On The Campaign Trail
by Frederick R. MacLean

“Hating the government is not an investment strategy.” Brian Levitt

At the time of this writing, the world is in the midst of the coronavirus pandemic. As you read this, the situation is likely to have changed significantly and we are not going to attempt to predict how events will unfold, other than to say that our country will get through it and emerge stronger.

Prior to the COVID-19 outbreak, we all thought the 2020 presidential election would be the lead news story of the year. And, although the coronavirus is at the top of everyone’s mind, the election will eventually creep back into our conversations and political animosity will once again reach a crescendo. As voters try to imagine the future American
paradise that would arise from their side winning, or the national disaster that would result from a loss, their thoughts invariably turn to the potential economic consequences of these different scenarios and the resulting impact on their investment portfolios.

While it is natural to have certain feelings about what the market should do if your candidate wins or loses, it is important to be aware of the facts: presidential election results, regardless of which party wins, do not predict subsequent investment returns. Although you might dislike the incumbent, or the challenger, or the government in general, investment markets are generally agnostic about which party is in power, and an emotional reaction to an election outcome is not a firm foundation for an investment strategy.


Former President Barack Obama
Former President Barack Obama
President Donald Trump
President Donald Trump

The two most recent presidents provide a great case study in support of this point. In 2008, Barack Obama was elected to the presidency despite the opposition’s contention that he was a socialist community organizer with limited political experience and no knowledge of international affairs. Yet the US stock market posted above-average returns throughout his presidency. In 2016, Donald Trump was elected to the presidency despite the opposition’s contention that he is a megalomaniac with no political experience and no knowledge of international affairs.  Yet the US stock market also enjoyed above-average returns from the beginning of his presidency through the end of 2019, before the coronavirus ended the bull market around the globe.

If you are a dedicated member of one of the two main parties, at this point you are probably viewing the market returns under your party as a foregone conclusion, while you search for a supernatural explanation of the shocking market returns under the other party (yes, this works in both directions).  However, the truth is that, historically, the party affiliation of the person in the White House has not been an accurate predictor of the future direction of the stock market.


As the memory of the recent impeachment hearings lingers and the presidential election approaches, the vitriolic atmosphere of American politics feels more like a knife fight than a rational political discourse, and it seems easier now than in the past to simply hate the other side. The consensus belief is that American politics is more divided and nastier than at any time in our history. Is this reason for concern?

While we certainly agree that the current political environment is “polarizing,” to put it politely, we also caution against concluding that this polarization is a new feature of American politics. It certainly is not. In 1800 when Thomas Jefferson challenged his former friend John Adams for the presidency, Adams’ campaign claimed that a Jefferson victory would lead to “murder, robbery, rape, incest, and adultery practiced throughout the land.” Jefferson’s campaign replied by informing the public (falsely) that Adams was “busy importing mistresses from Europe or trying to marry one of his sons to a daughter of King George.” The specific content of the accusations may have changed since 1800, but the spirit is, regrettably, the same.

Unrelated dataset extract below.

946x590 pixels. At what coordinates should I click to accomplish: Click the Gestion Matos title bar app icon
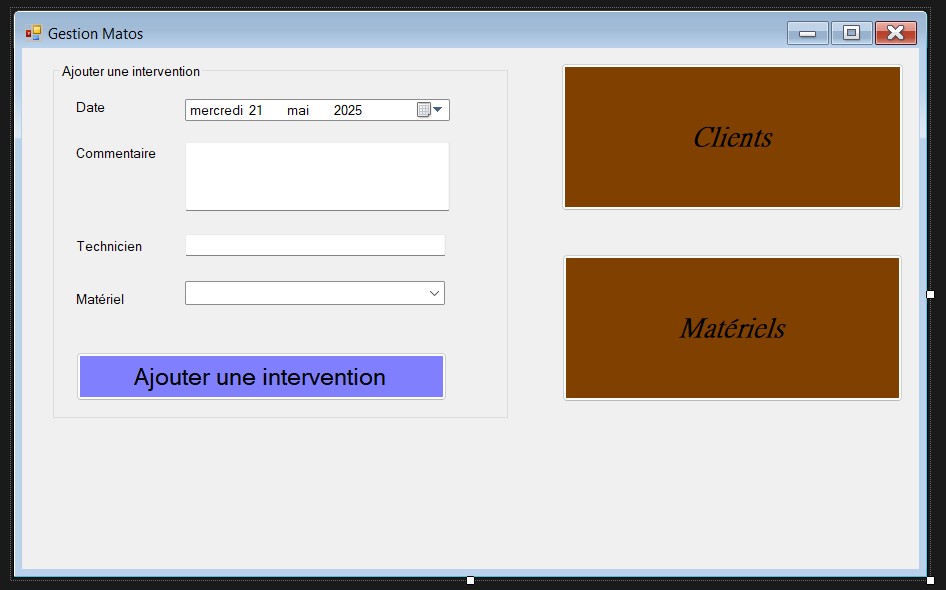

Our best advice is to keep your politics separate from your investment strategy. Even if it looks like your side might lose the election, history has shown that getting out of the stock market as an act of spite or an expression of disgust is usually not a sensible investment decision.  An investment strategy based on a long-term view of capital markets, sound diversification, and your own personal goals is a far better option. And, although it is certainly true that contemporary American politics are divisive and vicious, and you certainly do not have to like it if your side loses, your investments may very well disagree with you.